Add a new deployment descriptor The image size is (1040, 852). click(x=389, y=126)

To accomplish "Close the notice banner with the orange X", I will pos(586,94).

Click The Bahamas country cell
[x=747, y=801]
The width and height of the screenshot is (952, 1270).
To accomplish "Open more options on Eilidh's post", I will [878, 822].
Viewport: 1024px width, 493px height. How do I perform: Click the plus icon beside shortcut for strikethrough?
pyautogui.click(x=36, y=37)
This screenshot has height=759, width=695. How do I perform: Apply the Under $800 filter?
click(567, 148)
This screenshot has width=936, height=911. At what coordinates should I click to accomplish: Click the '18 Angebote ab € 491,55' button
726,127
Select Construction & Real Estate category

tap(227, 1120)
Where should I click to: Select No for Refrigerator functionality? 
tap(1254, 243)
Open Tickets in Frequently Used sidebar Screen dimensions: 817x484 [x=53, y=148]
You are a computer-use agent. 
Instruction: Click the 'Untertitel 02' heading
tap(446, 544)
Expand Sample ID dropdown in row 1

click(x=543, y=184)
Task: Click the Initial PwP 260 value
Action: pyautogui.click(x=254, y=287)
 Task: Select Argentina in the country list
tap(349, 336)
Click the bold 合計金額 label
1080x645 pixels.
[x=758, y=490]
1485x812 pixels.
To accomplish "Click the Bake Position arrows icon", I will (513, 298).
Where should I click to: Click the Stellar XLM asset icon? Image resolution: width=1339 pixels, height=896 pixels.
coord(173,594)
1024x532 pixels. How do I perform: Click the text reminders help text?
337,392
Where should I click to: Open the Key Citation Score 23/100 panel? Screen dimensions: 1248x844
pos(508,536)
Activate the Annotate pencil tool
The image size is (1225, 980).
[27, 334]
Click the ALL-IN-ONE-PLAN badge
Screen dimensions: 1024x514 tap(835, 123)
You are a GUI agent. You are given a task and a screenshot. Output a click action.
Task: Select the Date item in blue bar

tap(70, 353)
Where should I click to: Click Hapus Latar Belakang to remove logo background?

- _Work to complete_:
Locate each line in the records that contains the word "perform" and copy those lines.

- _Answer to the exercise_:
Viewport: 1024px width, 493px height. How do I perform: Click the plus icon beside shortcut for strikethrough?
This screenshot has height=759, width=695. How do I perform: Apply the Under $800 filter?
1024x532 pixels. How do I perform: Click the text reminders help text?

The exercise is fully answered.